DESCRIPTION OF THE TASK =>
Among the entries that follow, how many lines contain the string "icon"? Write the number alone.

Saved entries
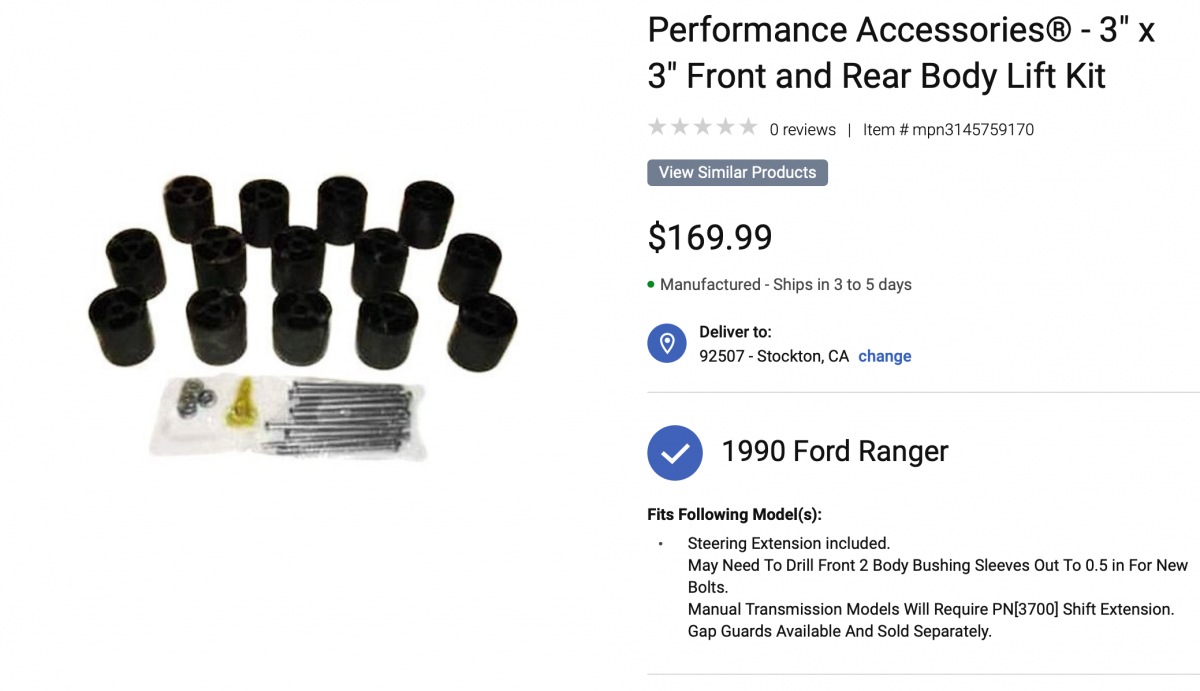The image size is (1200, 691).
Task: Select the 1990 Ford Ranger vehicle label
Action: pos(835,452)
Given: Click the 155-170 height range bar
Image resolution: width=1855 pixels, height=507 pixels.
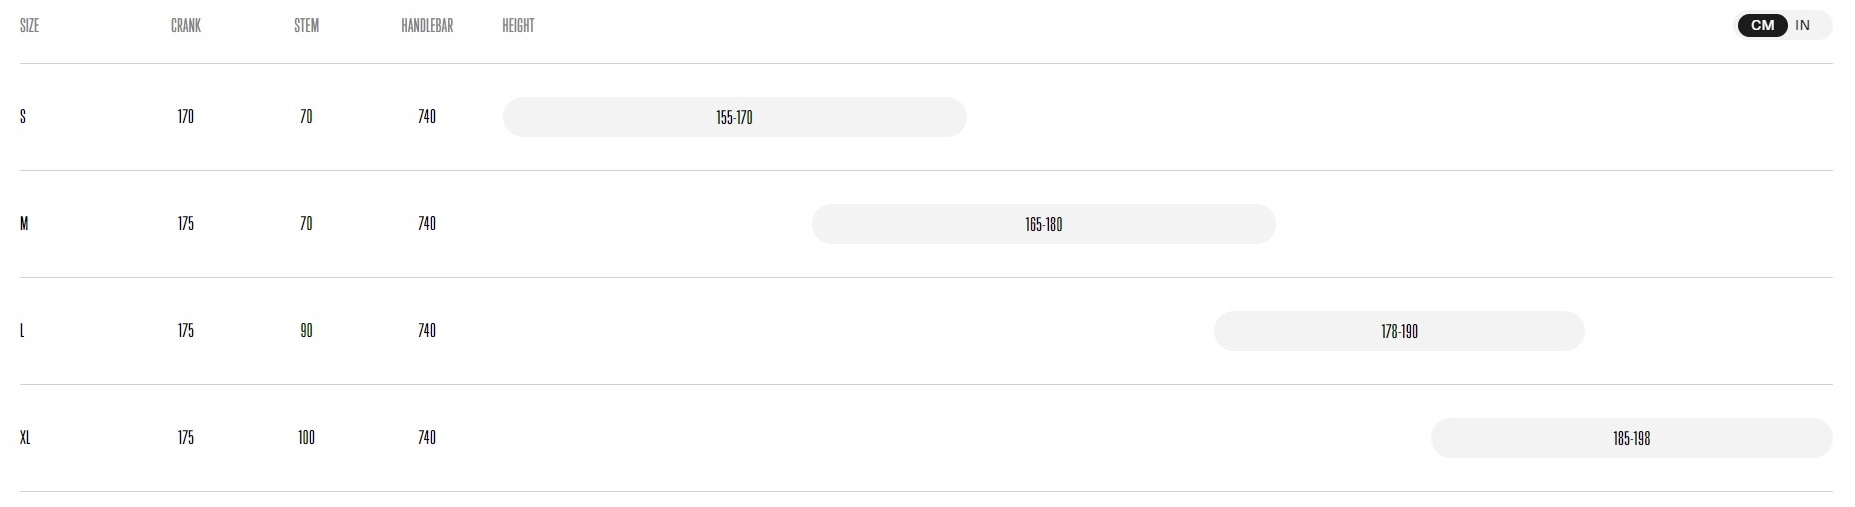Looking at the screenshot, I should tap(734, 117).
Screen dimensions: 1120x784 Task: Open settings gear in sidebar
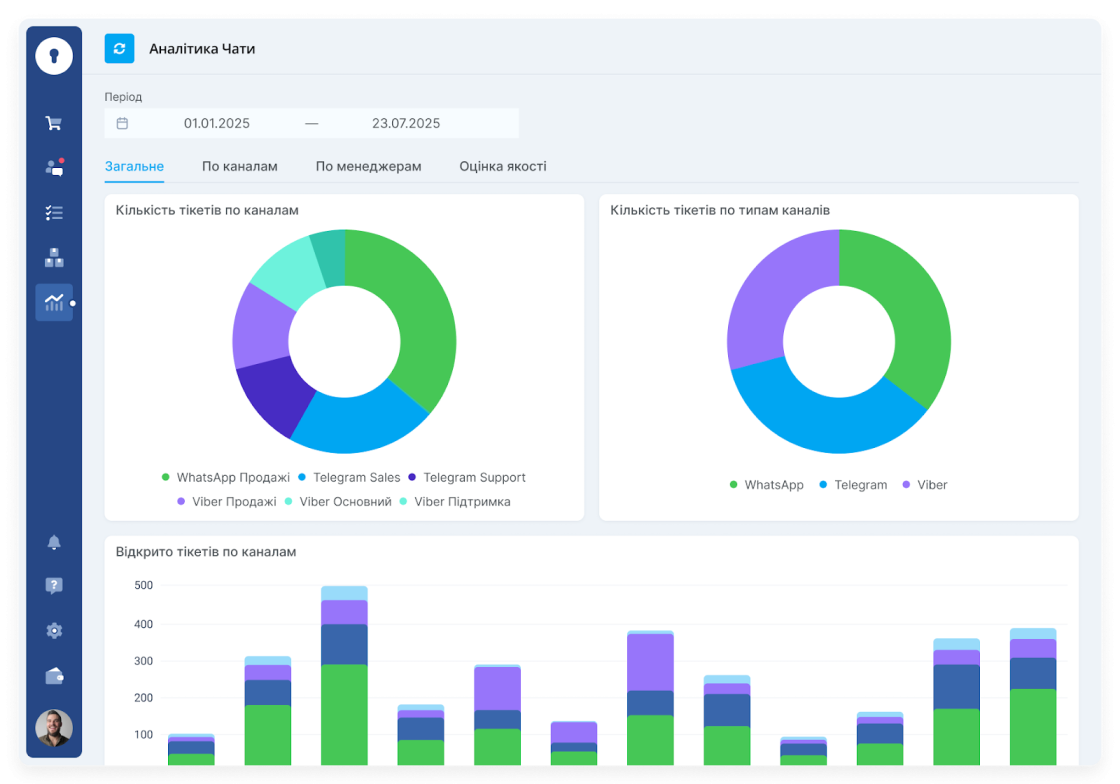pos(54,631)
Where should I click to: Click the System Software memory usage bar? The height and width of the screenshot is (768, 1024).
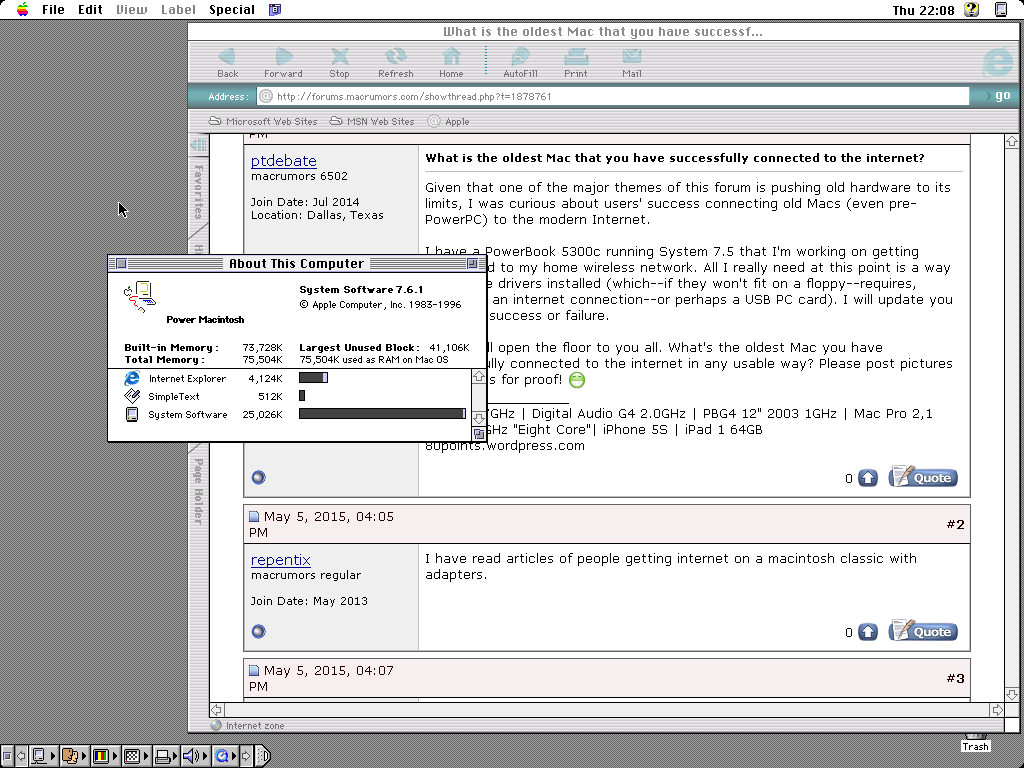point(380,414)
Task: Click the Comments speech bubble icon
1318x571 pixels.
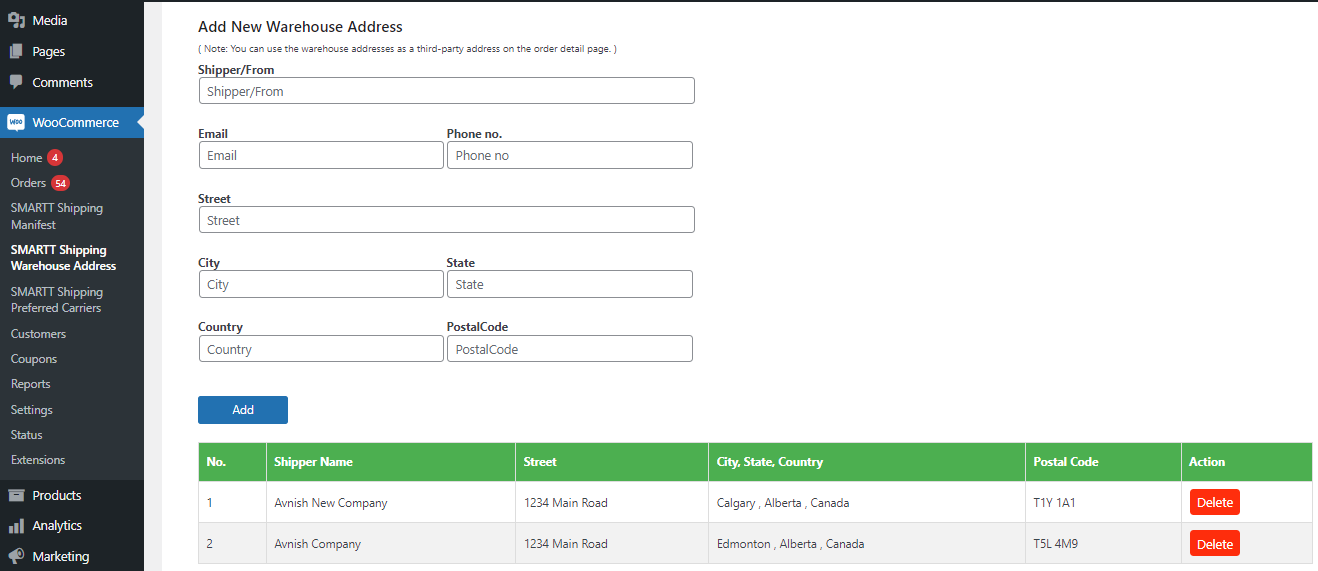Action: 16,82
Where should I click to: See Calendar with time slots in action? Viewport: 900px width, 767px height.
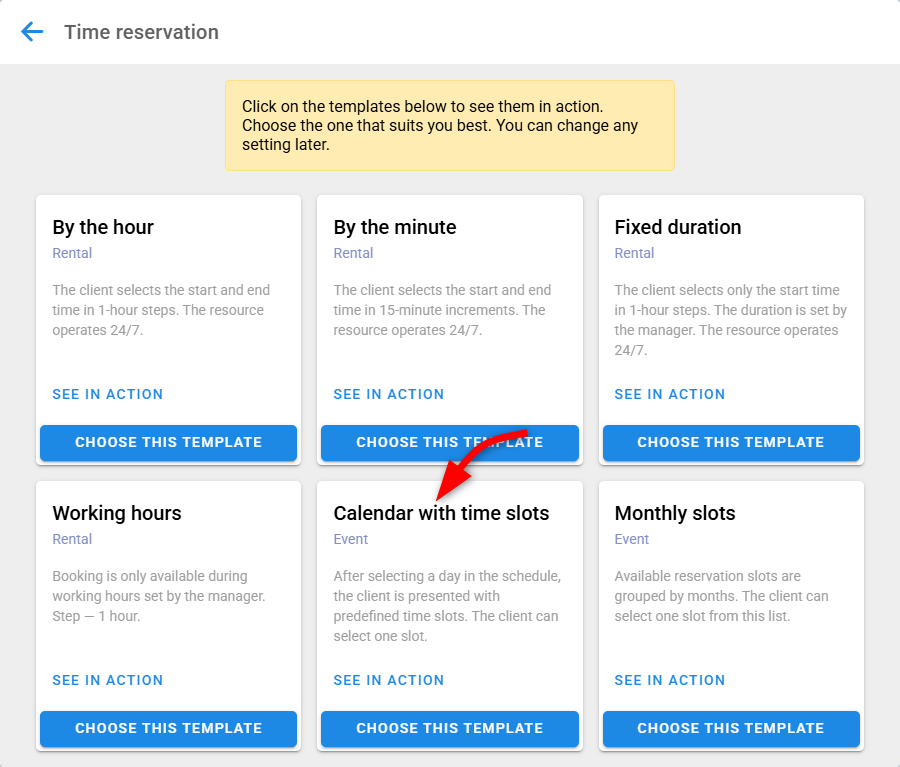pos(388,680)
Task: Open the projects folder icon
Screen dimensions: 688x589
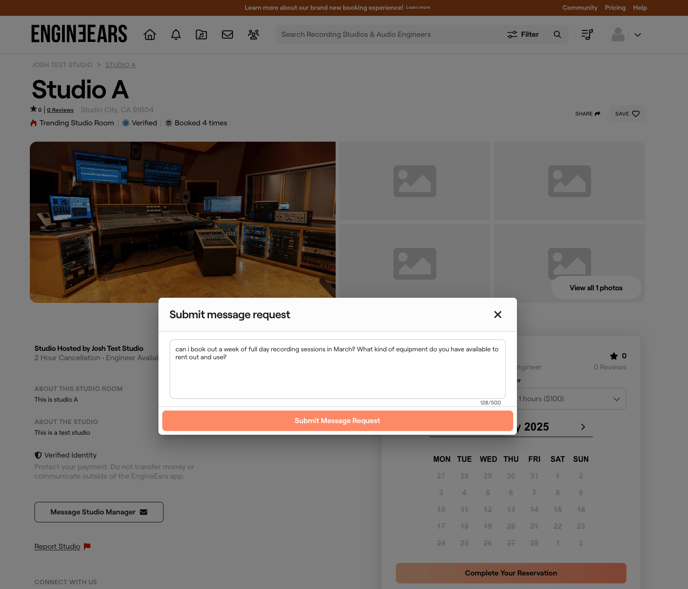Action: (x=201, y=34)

ANSWER TO THIS EXERCISE =>
2